Deirdre avait perdu la tête depuis des années et si ce médecin de Californie, Rowan Mayfair, avait eu pour deux sous de jugeote, elle serait revenue bien plus tôt et aurait exigé des comptes de ceux qui avaient drogué et meurtri sa mère. Évelyne l’Ancienne ne l’avait vue qu’une seule fois, à son mariage, lorsqu’elle n’avait rien d’une femme mais tout d’une victime sacrifiée à la famille, bardée de blanc, avec l’émeraude brûlant sur sa poitrine.

Elle avait assisté à ce mariage, non pas parce que l’héritière épousait un certain Michael Curry à l’église Sainte-Mary, mais parce que Mona était demoiselle d’honneur. Elle avait insisté pour qu’Évelyne l’Ancienne s’assoie sur un banc et lui adresse un hochement de tête au moment où elle passerait près d’elle.

Quelle rude épreuve d’entrer dans la maison après tant d’années, de s’apercevoir qu’elle avait retrouvé sa beauté d’antan, de constater le bonheur du Dr Rowan Mayfair et de son innocent époux. Comme l’un des amants irlandais de Mary Beth, il était grand et musclé, bien élevé, sincère et aimable, malgré ses manières brusques. Pourtant, il polluait un peu l’atmosphère, pour ainsi dire, car il était originaire des bas quartiers et son père avait été pompier.

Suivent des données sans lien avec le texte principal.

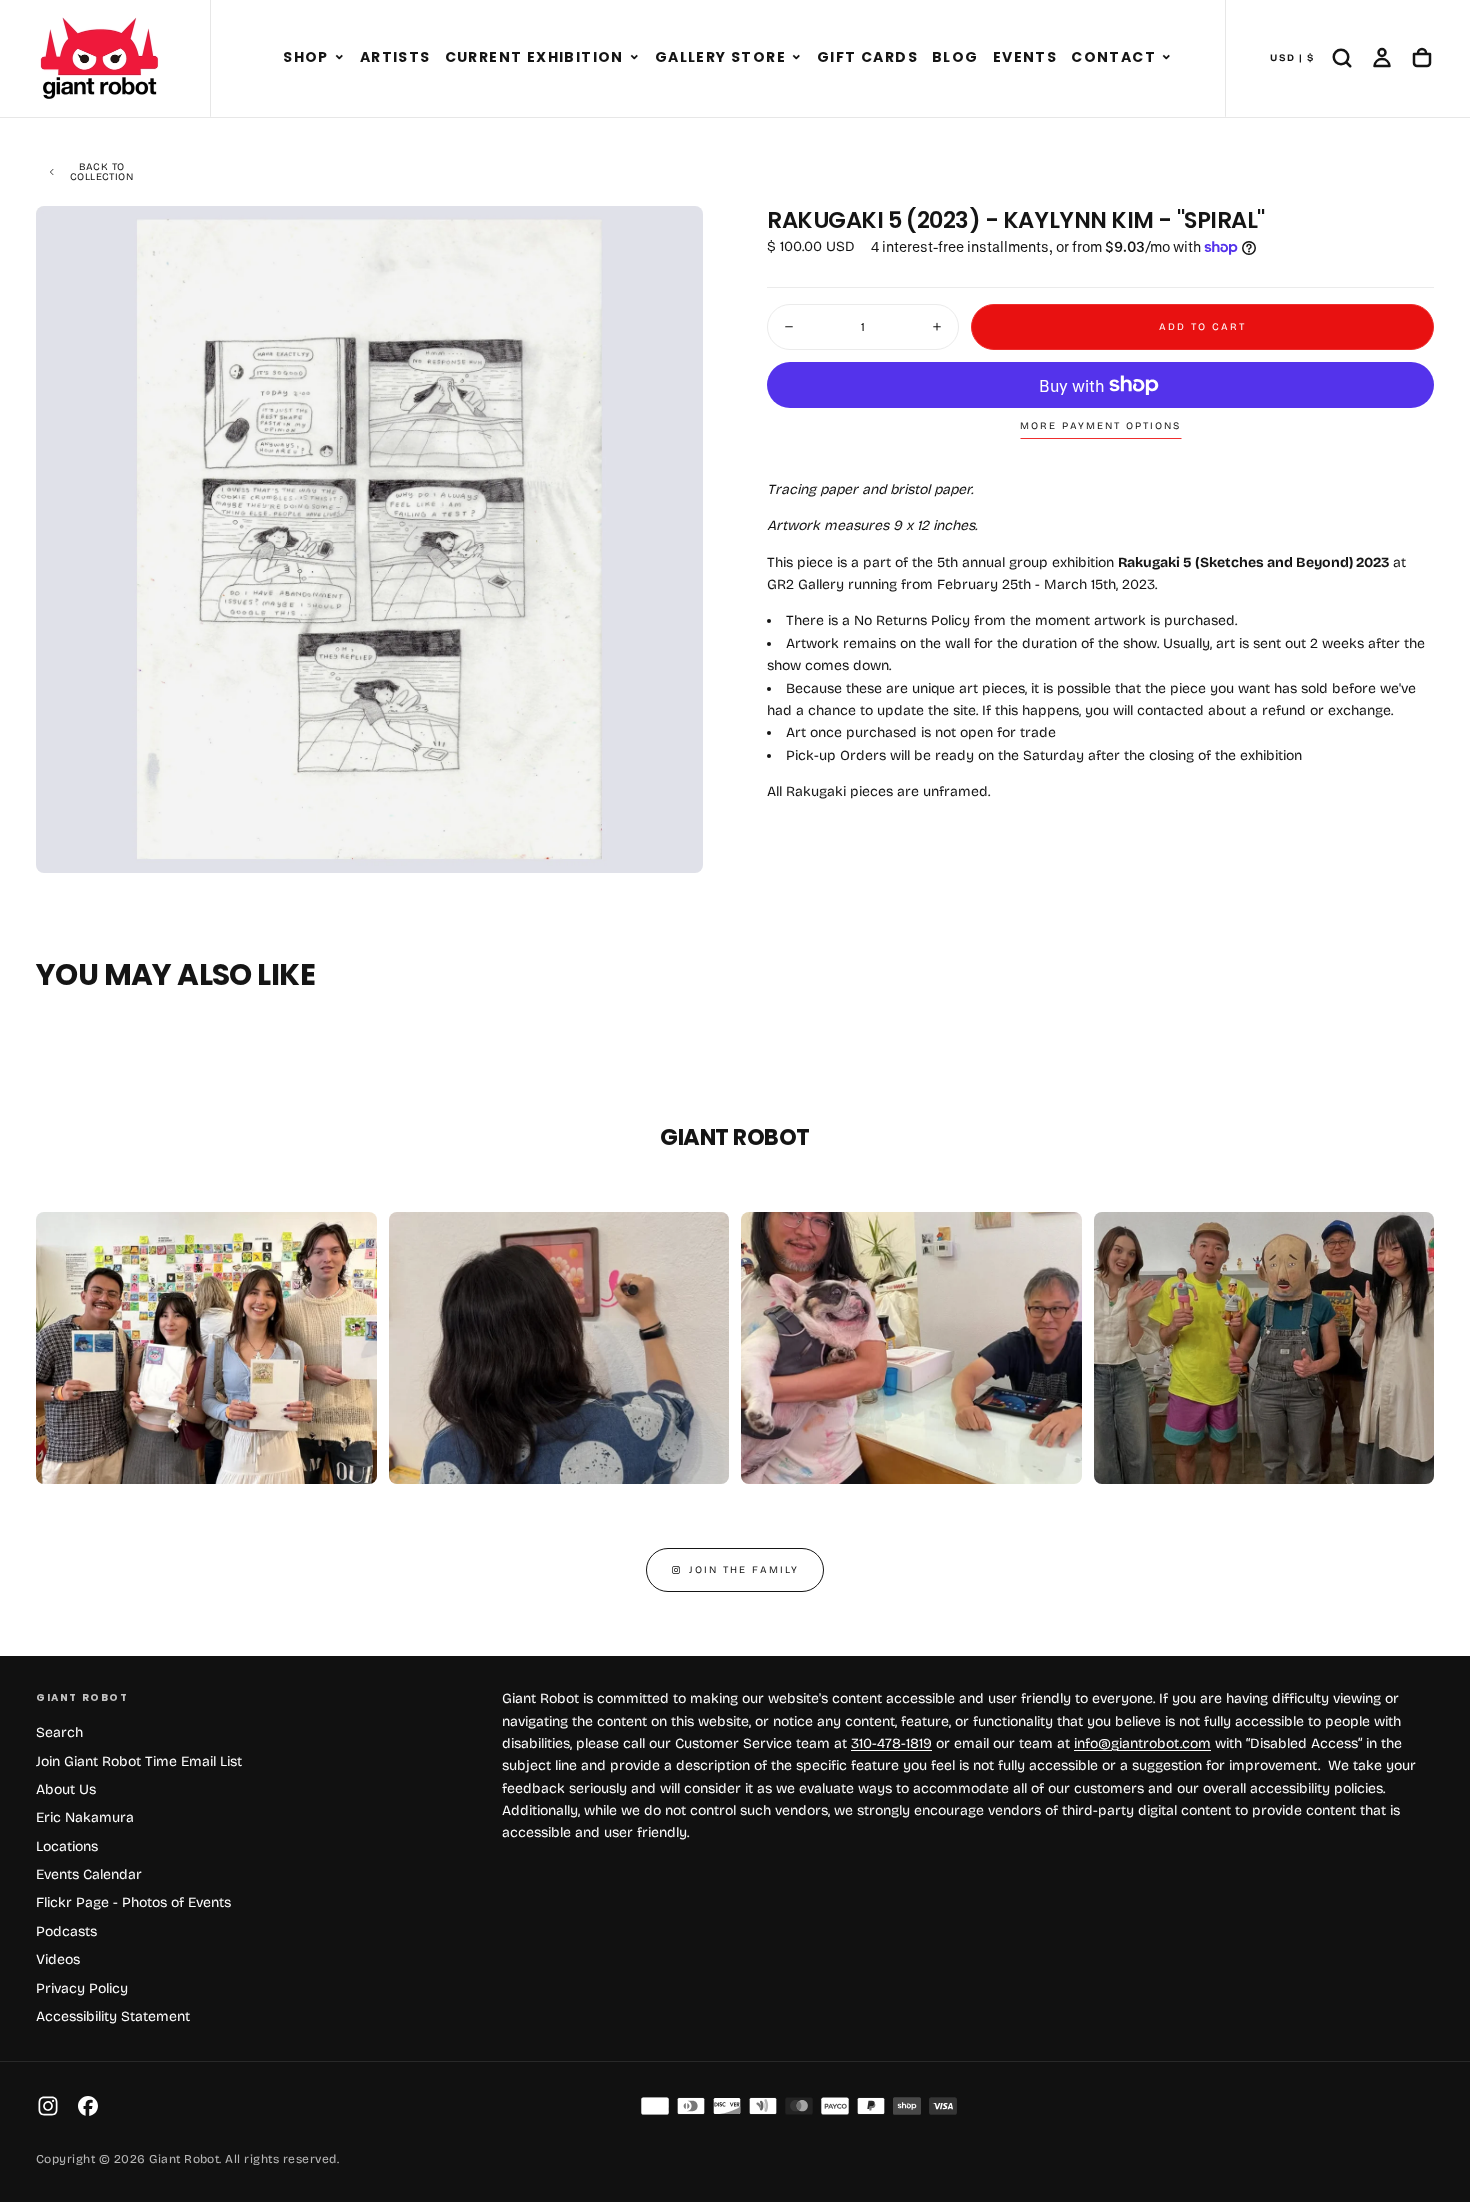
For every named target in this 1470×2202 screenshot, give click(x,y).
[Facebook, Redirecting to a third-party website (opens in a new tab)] (88, 2106)
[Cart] (1422, 58)
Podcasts (66, 1931)
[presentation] (671, 841)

Oui, comme les amants de Mary Beth, avait-elle songé. Mais c’était son seul souvenir de ce mariage et de la fille de Deirdre. On l’avait ramenée tôt à la maison, dès qu’Alicia avait été trop soûle pour rester. Elle s’en fichait. Elle s’était assise près du lit d’Alicia, comme d’habitude, en disant son chapelet, en rêvant, en fredonnant les chansons que Julien chantait dans sa chambre.

Les jeunes mariés avaient dansé dans le double salon. Le Victrola était dissimulé dans le mur de la bibliothèque et personne ne le trouverait jamais. Elle aurait peut-être dû aller le chercher pendant que les invités étaient occupés à boire, à chanter et à rire ensemble. Elle aurait remonté le mécanisme et murmuré « Julien ! » et peut-être qu’il serait venu au mariage, cet invité qu’on n’attendait pas.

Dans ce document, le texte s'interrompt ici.